アクセスは、女満別空港や釧路空港からそれぞれの地域へのバスまたはレンタカー利用が便利です。冬季は道路状況により、移動時間が伸びる可能性もあるため、余裕のあるスケジュールが推奨されます。
4. 宿泊情報
参加者には、湖畔の温泉旅館や自然体験を重視したロッジ型宿泊施設が人気です。屈斜路湖では「屈斜路プリンスホテル」や「湖のコテージカムイミンタラ」、阿寒湖では「あかん遊久の里 鶴雅」などが快適な滞在を提供してくれます。宿泊先によっては、ツアーとのセットプランや食事付きのプランもあり、手ぶらで参加可能な魅力があります。
5. グルメと地域文化
ツアー中には、地元のグルメも楽しみの一つ。阿寒湖エリアでは「マリモ羊羹」や「阿寒モルトビール」、網走では「流氷カレー」や「オホーツク産ホタテのグリル」など、地元ならではの料理が揃っています。寒い冬に身体を温めてくれる「しばれ鍋」なども人気で、グルメ体験もツアーの楽しさをさらに引き立ててくれます。
6. 体験の流れと所要時間
ツアーは通常、朝の集合から夕方の解散まで1日がかりのプログラムが中心です。
- 午前:集合・レクチャー(昆虫の解説と観察方法の説明)
- 午前後半:雪中昆虫のフィールド観察と記録
- 昼食:地元レストランまたはキャンプ式ランチ
- 午後前半:氷上移動・氷下採取体験
- 午後後半:屋内にて微生物観察とまとめ講座
ツアー終了後には、参加者には観察記録ノートやオリジナル証明書が配布されます。これが子どもたちの自由研究や思い出づくりにも一役買っています。
7. 持ち物と注意点
服装は、スノーウェア、防寒ブーツ、手袋、ネックウォーマー、帽子など、万全の寒さ対策が必要です。主催者側でも一部レンタルが用意されていますが、事前の確認が必要です。また、フィールドでの活動には安全講習が行われ、事故防止のためのガイドが同伴します。

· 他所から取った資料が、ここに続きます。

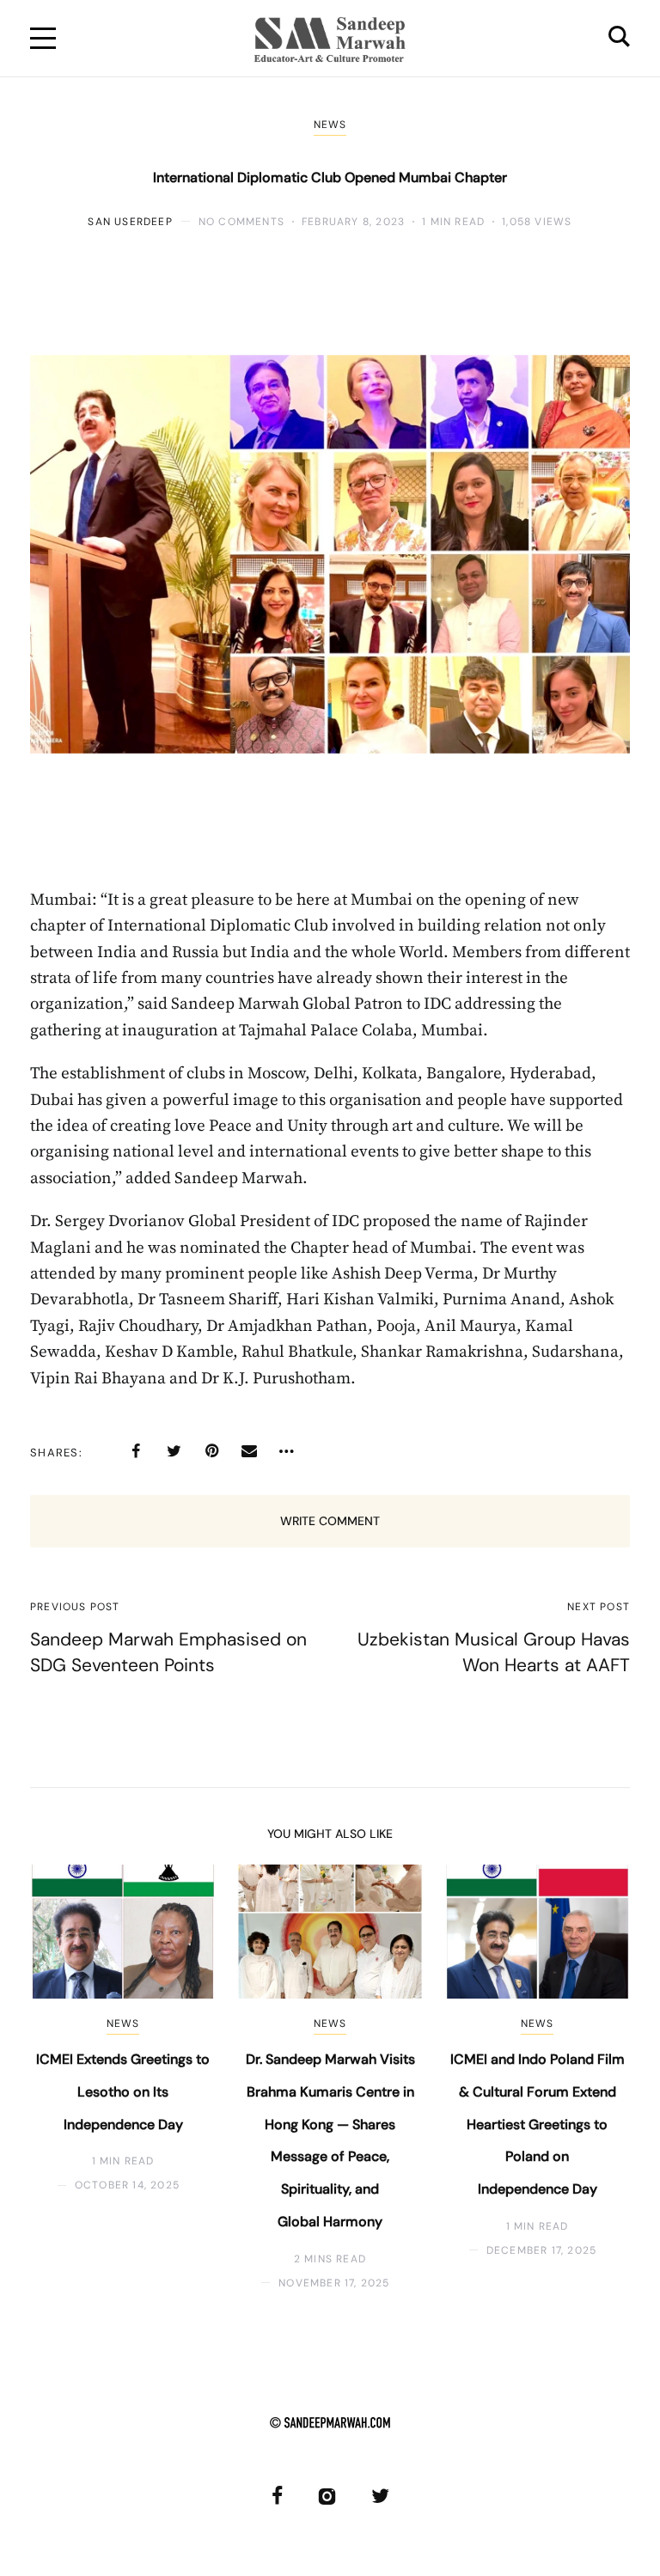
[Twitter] (173, 1451)
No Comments (241, 222)
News (330, 124)
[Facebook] (136, 1451)
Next (602, 2077)
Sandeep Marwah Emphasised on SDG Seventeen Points (168, 1651)
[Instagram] (327, 2496)
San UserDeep (130, 222)
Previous (58, 2077)
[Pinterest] (211, 1451)
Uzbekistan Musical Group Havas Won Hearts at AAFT (494, 1651)
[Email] (249, 1451)
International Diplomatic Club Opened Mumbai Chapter (330, 177)
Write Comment (330, 1521)
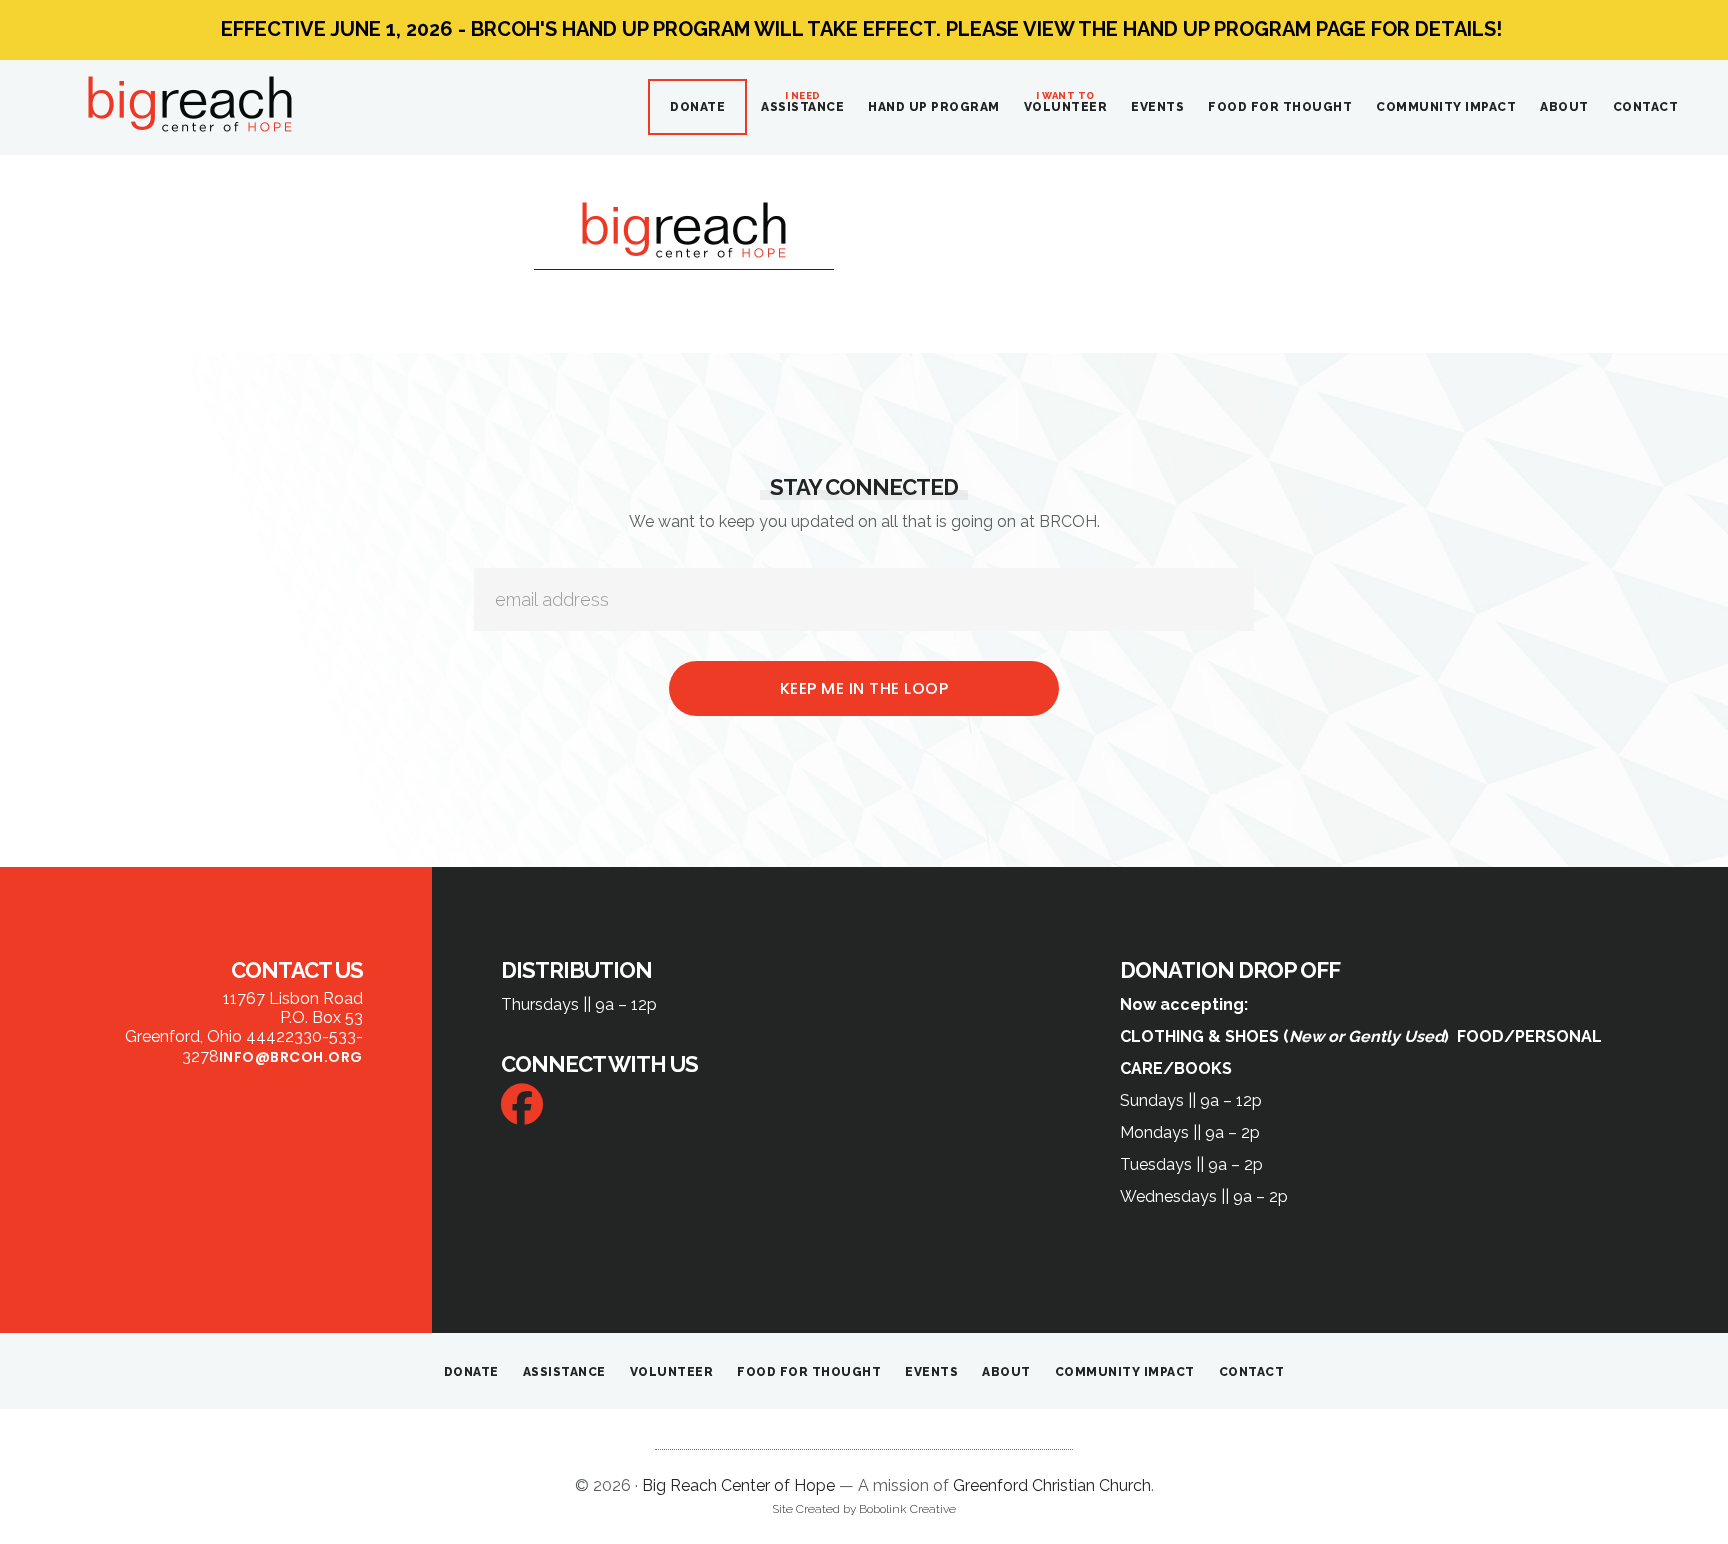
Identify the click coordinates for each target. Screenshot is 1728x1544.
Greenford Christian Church (1052, 1485)
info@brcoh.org (291, 1057)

ツアーは1月下旬から2月中旬の厳冬期に限定開催されており、積雪量や氷の厚みによって日程が変動することもあります。天候の影響による中止や変更もあり得るため、参加前には詳細確認が必須です。

おわりに
「雪中昆虫観察と氷下微生物研究ツアー」は、冬の北海道の自然を深く知ることができる貴重な体験です。雪と氷の中で静かに息づく命に触れ、自ら観察・記録し、科学の面白さを体感できるこのツアーは、単なるレジャーを超えた知的な旅のかたちを提供してくれます。
子どもから大人まで楽しめる工夫が随所に施されており、家族旅行はもちろん、理科教育の一環や自然写真家の撮影ツアーとしても活用されています。北海道の大自然と科学の融合を、ぜひあなたの次の旅で体験してみてください。きっと、忘れられない冬の一日になることでしょう。